### PROBLEM
Please copy the stretch of the passage on affixes from "affixes are classified" through "English vocabulary. E.g.", substituting "active" for "productive".
------ EXERCISE TEXT ------
affixes are classified according to their origin: Latin (-able,
-ible, -ant/ent), French (-age, -ance, -ence, -ancy, -ency, -ard,
-ate), Greek (-ist, -ism, -ite), etc. Affixes are borrowed only if a
large number of words with the same affix are borrowed, if both the
meaning and the function of the affix are clear and if the structural
pattern corresponds to the structural patterns already existing in
the language. If all these conditions are fulfilled, the foreign
affix may even become productive and combine with native stems or
borrowed stems within the system of the English vocabulary. E.g.
–able in laughable, unforgettable, unforgivable. The English words
balustrade, brigade, cascade are borrowed from French but the English
word blockade was coined by analogy from an English root with the
borrowed suffix.

The next
classification deals with suffixes and divides them according to the
part of speech the words they help to form belong to:

1)
noun-forming suffixes: -age (bondage, breakage), -ance/-ence
(assistance, reference), -ant/-ent (desinfectant, student), -dom
(freedom, kingdom), -hood(widowhood, sisterhood), -ee(nominee,
trainee, employee), -er(teacher, writer), -ess(actress, lioness),
-ing (building, moving), -ion (rebellion), -tion (creation), -ation
(explanation), -ism (heroism, criticism),

-ist(novelist),
-ment (government), -ness (tenderness), -ship(scholarship), -ty
(minority);

2)
------ EXCERPTED DATA ------
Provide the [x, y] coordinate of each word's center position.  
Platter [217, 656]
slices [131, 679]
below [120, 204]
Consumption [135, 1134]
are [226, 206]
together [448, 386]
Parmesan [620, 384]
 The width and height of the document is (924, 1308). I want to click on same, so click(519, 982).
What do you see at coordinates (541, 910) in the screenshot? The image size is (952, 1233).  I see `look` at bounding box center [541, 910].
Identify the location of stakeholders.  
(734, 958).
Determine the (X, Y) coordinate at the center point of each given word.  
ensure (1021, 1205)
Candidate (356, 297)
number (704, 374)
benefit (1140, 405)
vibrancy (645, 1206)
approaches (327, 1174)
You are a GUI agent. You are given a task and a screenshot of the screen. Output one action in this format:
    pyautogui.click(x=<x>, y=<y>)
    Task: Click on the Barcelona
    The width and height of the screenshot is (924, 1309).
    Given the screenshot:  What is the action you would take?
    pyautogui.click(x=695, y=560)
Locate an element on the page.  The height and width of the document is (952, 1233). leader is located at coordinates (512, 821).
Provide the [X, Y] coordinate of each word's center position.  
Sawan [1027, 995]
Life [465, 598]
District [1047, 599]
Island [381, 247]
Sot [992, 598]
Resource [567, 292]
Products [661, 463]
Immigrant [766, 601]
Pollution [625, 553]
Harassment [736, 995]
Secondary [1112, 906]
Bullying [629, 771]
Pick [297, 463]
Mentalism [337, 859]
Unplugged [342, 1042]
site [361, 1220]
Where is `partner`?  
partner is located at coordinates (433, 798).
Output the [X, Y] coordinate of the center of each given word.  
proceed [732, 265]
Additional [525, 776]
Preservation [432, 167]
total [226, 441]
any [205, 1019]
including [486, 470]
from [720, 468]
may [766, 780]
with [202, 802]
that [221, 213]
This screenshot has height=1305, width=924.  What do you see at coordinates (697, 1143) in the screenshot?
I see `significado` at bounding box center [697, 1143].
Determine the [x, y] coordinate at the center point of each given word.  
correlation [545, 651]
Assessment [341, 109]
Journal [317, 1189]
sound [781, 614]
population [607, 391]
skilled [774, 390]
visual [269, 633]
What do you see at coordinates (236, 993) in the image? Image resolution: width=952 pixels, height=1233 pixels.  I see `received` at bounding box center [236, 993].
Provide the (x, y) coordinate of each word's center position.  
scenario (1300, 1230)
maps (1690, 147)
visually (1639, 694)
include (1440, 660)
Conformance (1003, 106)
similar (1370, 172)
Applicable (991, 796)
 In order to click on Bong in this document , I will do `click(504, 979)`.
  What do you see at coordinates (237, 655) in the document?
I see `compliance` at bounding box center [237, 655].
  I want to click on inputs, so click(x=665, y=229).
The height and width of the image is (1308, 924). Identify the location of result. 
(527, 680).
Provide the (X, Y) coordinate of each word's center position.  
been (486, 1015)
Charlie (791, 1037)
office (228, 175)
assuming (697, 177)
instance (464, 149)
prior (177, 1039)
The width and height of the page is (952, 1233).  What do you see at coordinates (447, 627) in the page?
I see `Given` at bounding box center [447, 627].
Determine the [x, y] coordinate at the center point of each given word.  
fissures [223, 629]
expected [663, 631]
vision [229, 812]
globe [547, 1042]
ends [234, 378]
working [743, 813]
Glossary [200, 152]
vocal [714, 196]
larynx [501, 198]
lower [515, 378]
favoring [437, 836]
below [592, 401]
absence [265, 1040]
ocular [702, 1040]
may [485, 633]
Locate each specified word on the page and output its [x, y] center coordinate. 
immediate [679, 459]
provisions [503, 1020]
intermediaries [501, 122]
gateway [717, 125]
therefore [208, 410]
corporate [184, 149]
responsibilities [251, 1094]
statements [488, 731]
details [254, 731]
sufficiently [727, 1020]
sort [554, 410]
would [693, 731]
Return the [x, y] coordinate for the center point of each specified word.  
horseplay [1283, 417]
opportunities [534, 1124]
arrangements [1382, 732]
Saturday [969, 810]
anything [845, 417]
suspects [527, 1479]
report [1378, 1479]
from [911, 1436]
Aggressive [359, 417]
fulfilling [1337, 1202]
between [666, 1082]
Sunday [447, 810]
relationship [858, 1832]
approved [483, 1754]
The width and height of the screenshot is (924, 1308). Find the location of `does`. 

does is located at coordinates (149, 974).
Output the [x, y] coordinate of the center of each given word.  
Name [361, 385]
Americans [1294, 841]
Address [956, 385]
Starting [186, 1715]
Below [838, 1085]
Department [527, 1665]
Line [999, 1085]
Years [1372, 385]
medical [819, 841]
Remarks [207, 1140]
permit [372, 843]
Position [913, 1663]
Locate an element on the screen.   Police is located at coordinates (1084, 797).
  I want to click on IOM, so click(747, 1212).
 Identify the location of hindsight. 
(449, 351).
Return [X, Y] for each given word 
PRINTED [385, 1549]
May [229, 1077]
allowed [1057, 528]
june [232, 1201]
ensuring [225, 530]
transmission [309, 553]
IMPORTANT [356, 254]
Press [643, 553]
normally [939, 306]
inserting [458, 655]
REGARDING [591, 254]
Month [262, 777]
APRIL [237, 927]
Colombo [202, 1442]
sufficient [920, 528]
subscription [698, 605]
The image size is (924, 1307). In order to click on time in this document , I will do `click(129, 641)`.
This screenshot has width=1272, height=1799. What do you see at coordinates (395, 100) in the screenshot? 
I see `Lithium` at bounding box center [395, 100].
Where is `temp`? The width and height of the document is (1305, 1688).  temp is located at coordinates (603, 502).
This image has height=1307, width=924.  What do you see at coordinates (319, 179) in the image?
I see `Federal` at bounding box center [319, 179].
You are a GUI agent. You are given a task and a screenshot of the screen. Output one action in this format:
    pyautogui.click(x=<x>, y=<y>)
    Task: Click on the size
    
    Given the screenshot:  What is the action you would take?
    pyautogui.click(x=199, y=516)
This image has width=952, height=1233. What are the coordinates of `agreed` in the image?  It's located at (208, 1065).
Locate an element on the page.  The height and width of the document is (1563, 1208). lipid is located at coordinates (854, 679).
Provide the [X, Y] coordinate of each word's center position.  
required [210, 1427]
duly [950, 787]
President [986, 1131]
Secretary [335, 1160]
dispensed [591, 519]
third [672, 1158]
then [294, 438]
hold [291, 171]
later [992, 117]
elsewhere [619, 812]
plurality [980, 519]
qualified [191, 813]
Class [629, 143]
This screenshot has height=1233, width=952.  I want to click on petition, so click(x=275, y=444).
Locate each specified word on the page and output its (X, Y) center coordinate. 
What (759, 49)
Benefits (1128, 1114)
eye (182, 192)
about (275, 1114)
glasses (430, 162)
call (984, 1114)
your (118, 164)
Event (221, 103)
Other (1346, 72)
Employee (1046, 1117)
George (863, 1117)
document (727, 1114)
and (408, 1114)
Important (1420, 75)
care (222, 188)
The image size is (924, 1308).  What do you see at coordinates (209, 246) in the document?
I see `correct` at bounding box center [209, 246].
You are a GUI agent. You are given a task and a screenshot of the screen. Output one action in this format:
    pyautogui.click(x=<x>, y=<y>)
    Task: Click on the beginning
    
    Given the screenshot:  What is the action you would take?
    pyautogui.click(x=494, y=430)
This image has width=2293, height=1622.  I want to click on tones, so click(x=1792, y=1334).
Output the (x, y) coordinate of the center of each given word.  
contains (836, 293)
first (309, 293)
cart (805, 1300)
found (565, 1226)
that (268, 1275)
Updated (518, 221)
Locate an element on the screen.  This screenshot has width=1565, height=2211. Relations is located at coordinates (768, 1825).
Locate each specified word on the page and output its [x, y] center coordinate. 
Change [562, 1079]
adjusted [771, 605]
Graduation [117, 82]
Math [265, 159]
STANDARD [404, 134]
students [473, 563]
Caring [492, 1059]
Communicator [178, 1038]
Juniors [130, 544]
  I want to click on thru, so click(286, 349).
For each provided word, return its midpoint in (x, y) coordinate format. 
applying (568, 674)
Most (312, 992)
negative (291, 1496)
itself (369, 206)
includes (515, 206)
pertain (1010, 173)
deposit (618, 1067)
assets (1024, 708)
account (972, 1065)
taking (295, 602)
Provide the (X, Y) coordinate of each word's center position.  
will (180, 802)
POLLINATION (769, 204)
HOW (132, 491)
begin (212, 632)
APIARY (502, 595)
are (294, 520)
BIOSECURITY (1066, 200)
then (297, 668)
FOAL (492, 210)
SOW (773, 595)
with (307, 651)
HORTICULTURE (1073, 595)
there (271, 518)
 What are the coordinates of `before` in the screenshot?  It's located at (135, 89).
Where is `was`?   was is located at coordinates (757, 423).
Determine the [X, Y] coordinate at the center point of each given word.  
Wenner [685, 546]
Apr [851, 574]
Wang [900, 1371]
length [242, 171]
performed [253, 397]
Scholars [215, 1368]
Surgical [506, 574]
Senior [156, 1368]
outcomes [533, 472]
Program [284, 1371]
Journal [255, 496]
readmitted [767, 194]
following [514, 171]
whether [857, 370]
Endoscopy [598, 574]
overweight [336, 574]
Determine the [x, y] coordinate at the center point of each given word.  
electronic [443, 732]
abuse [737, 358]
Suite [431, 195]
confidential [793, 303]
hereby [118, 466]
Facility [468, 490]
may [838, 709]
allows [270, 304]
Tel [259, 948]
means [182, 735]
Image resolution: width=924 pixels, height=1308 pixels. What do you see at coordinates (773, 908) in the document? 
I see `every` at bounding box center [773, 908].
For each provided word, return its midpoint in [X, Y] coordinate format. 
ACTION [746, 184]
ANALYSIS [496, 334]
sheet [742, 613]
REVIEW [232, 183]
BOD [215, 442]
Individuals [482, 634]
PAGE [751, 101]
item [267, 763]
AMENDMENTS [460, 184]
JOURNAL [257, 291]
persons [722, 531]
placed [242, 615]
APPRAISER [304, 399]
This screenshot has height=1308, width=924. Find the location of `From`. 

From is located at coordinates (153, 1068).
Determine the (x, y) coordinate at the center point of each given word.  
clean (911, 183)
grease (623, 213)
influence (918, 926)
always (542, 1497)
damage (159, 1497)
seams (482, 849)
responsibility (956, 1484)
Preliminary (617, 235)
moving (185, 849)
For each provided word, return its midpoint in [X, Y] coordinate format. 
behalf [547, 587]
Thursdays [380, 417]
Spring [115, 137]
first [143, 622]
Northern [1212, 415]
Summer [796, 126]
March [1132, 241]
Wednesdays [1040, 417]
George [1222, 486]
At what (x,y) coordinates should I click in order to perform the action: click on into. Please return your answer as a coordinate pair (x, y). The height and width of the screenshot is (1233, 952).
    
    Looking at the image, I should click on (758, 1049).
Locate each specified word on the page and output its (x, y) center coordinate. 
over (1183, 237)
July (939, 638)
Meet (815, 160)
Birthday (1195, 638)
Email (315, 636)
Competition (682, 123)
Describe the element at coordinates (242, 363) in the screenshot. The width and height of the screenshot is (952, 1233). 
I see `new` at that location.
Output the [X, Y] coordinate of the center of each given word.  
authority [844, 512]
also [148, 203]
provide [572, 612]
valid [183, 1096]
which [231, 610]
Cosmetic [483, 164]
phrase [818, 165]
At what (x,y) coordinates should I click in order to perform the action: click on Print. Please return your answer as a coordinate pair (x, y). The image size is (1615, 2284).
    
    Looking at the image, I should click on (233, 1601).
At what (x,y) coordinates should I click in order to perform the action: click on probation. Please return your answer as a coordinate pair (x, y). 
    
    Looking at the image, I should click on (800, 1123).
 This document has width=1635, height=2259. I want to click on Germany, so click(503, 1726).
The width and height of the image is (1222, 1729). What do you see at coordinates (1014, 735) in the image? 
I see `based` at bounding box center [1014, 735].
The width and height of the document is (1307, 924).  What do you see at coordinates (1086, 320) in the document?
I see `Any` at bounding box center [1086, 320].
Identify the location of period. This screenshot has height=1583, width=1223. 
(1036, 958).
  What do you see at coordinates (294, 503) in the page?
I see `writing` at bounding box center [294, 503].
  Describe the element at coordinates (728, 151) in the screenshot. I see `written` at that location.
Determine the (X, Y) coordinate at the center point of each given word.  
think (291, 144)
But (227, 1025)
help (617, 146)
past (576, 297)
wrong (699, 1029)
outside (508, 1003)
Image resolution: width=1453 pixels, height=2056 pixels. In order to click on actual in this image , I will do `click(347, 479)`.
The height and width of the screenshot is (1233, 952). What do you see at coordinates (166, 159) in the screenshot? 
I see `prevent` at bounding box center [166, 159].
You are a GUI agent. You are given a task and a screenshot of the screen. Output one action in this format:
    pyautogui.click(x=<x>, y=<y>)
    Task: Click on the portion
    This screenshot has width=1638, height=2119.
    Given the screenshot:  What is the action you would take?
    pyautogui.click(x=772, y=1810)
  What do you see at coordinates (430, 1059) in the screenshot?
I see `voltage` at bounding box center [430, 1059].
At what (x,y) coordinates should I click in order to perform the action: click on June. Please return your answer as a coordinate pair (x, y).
------
### WRITTEN REPLY
affixes are classified according to their origin: Latin (-able,
-ible, -ant/ent), French (-age, -ance, -ence, -ancy, -ency, -ard,
-ate), Greek (-ist, -ism, -ite), etc. Affixes are borrowed only if a
large number of words with the same affix are borrowed, if both the
meaning and the function of the affix are clear and if the structural
pattern corresponds to the structural patterns already existing in
the language. If all these conditions are fulfilled, the foreign
affix may even become active and combine with native stems or
borrowed stems within the system of the English vocabulary. E.g.